*İstek A*. Berlin Antlaşması hakkındaki metne göre Ayestefanos Antlaşması'ndan sonra uyanan devletleri sıralayın.
*İstek B*.
Berlin Antlaşması hakkındaki metne göre şu soruları yanıtlayın:
(i) Berlin Antlaşması hangi tarihte yapıldı?
(ii) Bosna-Hersek'in yönetimi hangi devlete verildi?
(iii) Doğu Rumeli'ye atanacak vali için hangi koşul konuldu?
*İstek C*. Berlin Antlaşması hakkındaki metni kaldığı yerden sürdürün.

*Metin bölümü*.
Osmanlı Devletinin önce ateşkes, sonra barış isteği Ruslarca kabul edildi ve
Ayestafonos ( Yeşilköy) Antlaşması imza edildi iki taraf arasında. Bu antlaşma
Osmanlı Devletinin imzaladığı en şartları ağır antlaşmalardan birisiydi. Ancak
bu antlaşmadan sonradır ki İngiltere, Fransa, Almanya, Avusturya- Macaristan Devletleri
uyandı çünkü Avrupa’daki tüm dengeler Rusya lehine değişiyordu bu antlaşma ile.
Berlin’de toplanarak yeni bir Antlaşma yaptılar. Aslında Berlin Antlaşması da
Ayestefanos’tan çok farklı değildi. Zaten farklı olsun diye de yapılmamıştı.
Sadece Rusya’ya ‘’ Fazla ileri gitme ! İhtiraslarına gem vur! Biz burada bostan
korkuluğu değiliz’’ Mesajı verilmek istenmişti.
Berlin Antlaşması ile ( 13 Temmuz 1878 ):
1-Sırbistan,
Romanya ve Karadağ bağımsız oldu.
2-Bosna-Hersek’in yönetimi geçici bir süreliğine de olsa Avusturya’ya verildi.
3-Bulgaristan sınırları küçültüldü ve üç bölgeye ayrıldı. Asıl Bulgaristan olan
bölge, Osmanlı devletine vergi vermek zorunda olan özerk bir prenslik haline
getirildi. Doğu Rumeli Osmanlı’ya bağlı bir yönetim haline getirildi; ancak
Hristiyan bir vali atamak koşuluyla. ( Eski HDP Diyarbakır Belediye Başkanı
Osman baydemir’in ‘’ Diyarbakır’da hem Kürdistan bayrağı, Hem Türkiye Bayrağı
dalgalansa ne güzel olur.’’ Sözü bize aslında 1878- Bulgaristan örneğini
hatırlatmalıdır ama Tarihi okuyup ondan ders çıkaran nerdeeee.)

*Gösterilen bilgiler*.
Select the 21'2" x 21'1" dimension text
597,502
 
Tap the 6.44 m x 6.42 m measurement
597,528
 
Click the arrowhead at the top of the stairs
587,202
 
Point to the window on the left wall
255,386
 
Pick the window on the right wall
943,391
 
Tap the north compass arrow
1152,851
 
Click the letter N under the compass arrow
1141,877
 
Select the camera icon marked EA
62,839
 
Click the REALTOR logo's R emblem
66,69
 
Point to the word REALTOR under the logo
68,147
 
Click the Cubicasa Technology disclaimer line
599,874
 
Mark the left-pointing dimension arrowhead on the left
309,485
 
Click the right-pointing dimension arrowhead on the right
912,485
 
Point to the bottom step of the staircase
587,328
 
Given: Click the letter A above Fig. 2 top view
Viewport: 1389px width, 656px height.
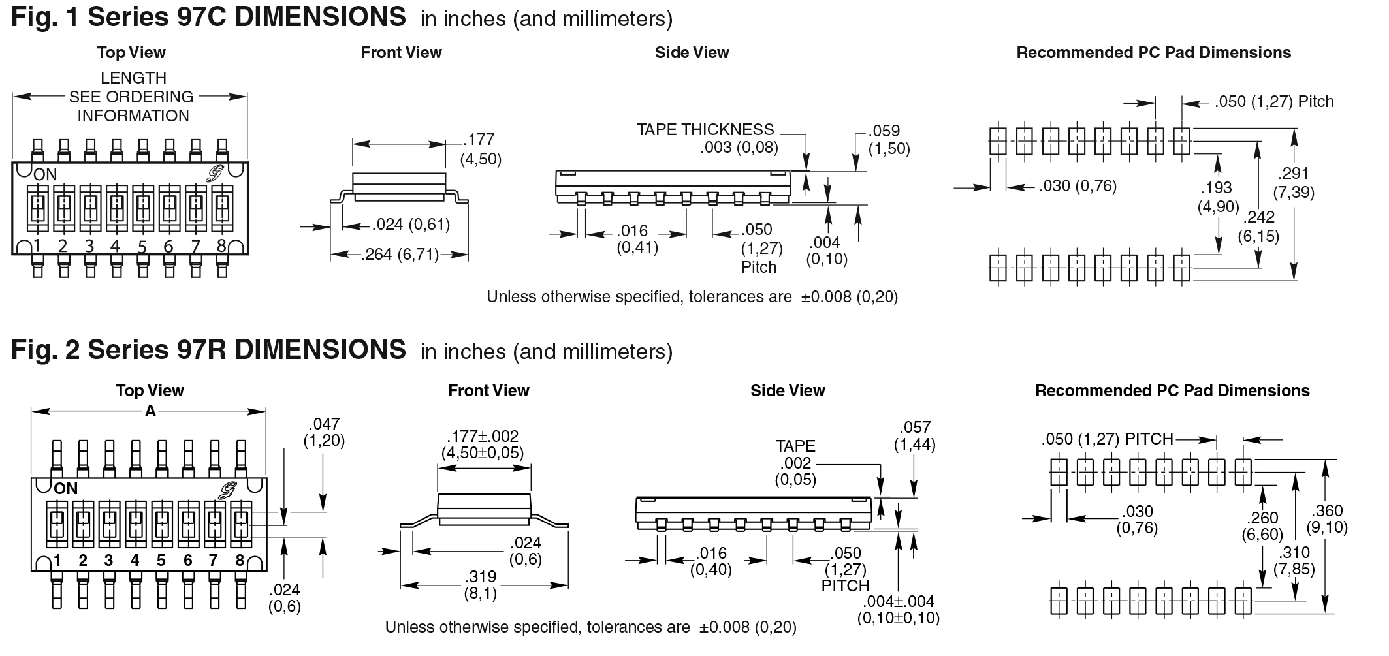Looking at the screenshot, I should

*Görev yanıtı A*. İngiltere, Fransa, Almanya, Avusturya-Macaristan

*Görev yanıtı B*.
(i) 13 Temmuz 1878
(ii) Geçici bir süreliğine Avusturya'ya
(iii) Valinin Hristiyan olması

*Görev yanıtı C*.
3-Makedonya da ıslahat yapmak şartı ile Osmanlı devletine bırakıldı.
4-Kars, Ardahan, Batum Rusya devletine bırakıldı. Doğubeyazıt, Osmanlı
devletine bırakıldı.
5-Teselya’nın Yunanistan’a ait olduğu kabul edildi.
6-Kosova, Osmanlı Devletinde kaldı.
7-Osmanlı Devleti Rusya’ya iki katı tazminat ödemeyi kabul etti. Rusya’ya
ödemesi gereken tazminat taksite bağlanmıştır. ( Bu taksit işini ve tazminatın
biraz indirilmesini az sonra göreceğiniz gibi İngiltere sağladı. Tabii ki
karşılıksız olarak değil.)
8-Osmanlı Devleti Doğu Anadolu’da ve Girit’te ıslahat yapılmasını kabul etti.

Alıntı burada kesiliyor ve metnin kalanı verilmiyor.